When I stood and took a few steps through the blueberry bushes, I almost stumbled on the spine of a winter-killed deer, its ribs likewise pointed skyward. I thought how the hungry dualisms grind us all.
So I got to my feet again and kept heading east, toward home. Just before an old boundary wall, my pointer froze on a very early woodcock. I walked over and flushed it. Its whistle seemed spring itself, quicksilver.
Beside our largest vernal pool, the red-winged blackbirds would soon come back to chant from the cattails. I noticed a shimmer along one bank: the pseudo-sunshine of last fall's withered ferns.
I reached the gravel road to our house, its ditches tuneful with runoff.
My chain of observations somehow led me to my forty-year-old son's elementary school days, when, with what seems in retrospect the s
ame surge of energy as mine just now, he'd run from the car out onto the playground, where he and his mates delighted in the suddenly usable swings and seesaws.
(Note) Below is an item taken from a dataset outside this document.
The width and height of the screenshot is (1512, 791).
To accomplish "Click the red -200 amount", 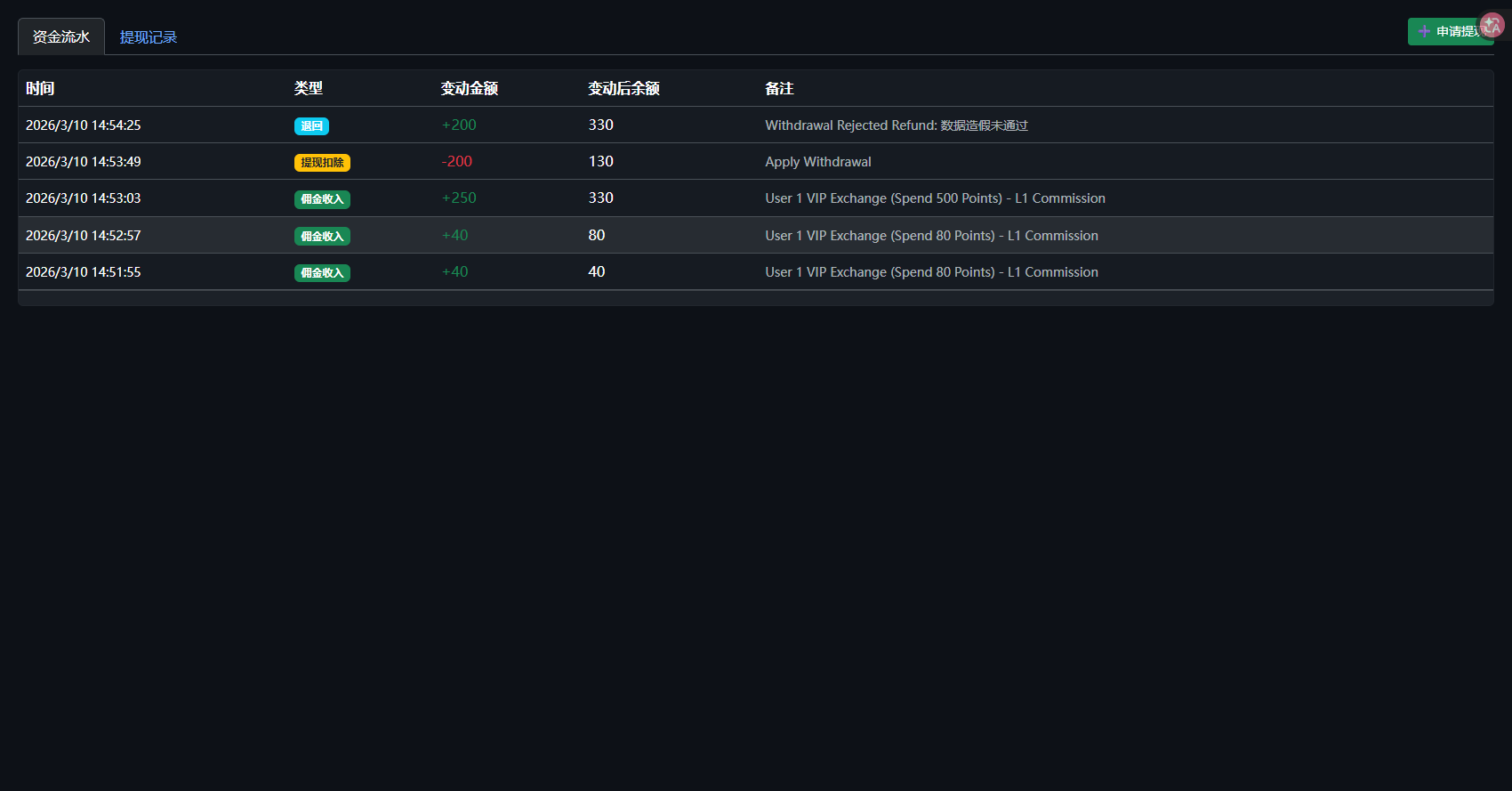I will coord(457,162).
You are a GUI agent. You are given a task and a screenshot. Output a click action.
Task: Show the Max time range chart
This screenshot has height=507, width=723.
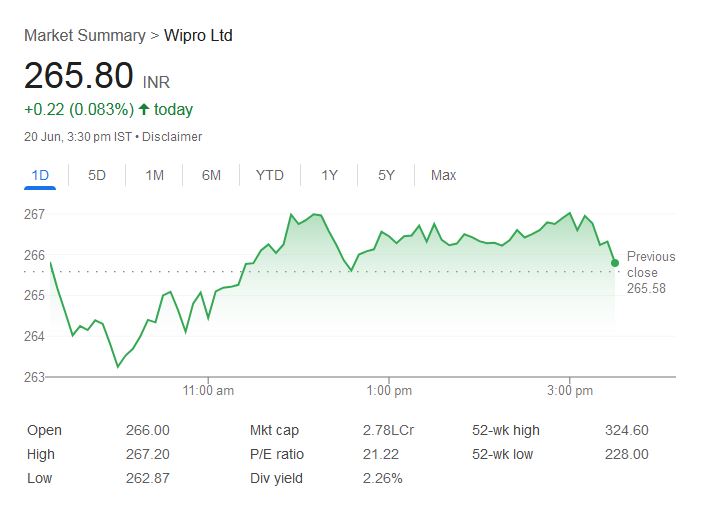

Overhead, he-ravens rasped, swooping and quarreling with one another over she-ravens perched a few hundred yards into the woods.
Skunks had begun to roam again, as I saw on one of those glistening mornings. One bedraggled animal had been clipped by a car out near the town pond, where the children would swim come summer. The poor thing stood mid-road, blood in its mouth, swaying its head back and forth, as though it searched to see what had happened, and how so quickly.
I wanted not to fix on that image from long ago—feeling too fit, too good and glad—so I didn't.
Spring
Dirt and Blossom
I piece this narrative together from some things the late Bill White told me, and these were sketchy, as he conceded, even to him.
At the very turn of the twentieth century, Bill said, there were two savvy woodsmen. I think their names really were Harry and Charles; in any case I'll call them that. They had a lean-to camp in the Musquash country, smack in the middle of nowhere at all back then, and vacant of humans, because it was almost entirely marshland.
One thing Bill heard from Harry and Charles has stuck with me more vividly than any other. It had to do with a dead man. Neither of those older woodsmen could reckon how he came to die. No blood on his body, no other mark of violence. He looked clean and pure as an altar boy.
It was never found out just who he was, or so Bill insisted. I'd bet the authorities—such as they may have been in that barely populated region and in that era—did learn a name, but I never challenged the claim, nor so much as asked any of the other veteran citizens about the story itself, let alone about this detail, and I can't ask them now. I never speculated, because the victim's identity was not and is not the point. Indeed, his lack of it seems more important.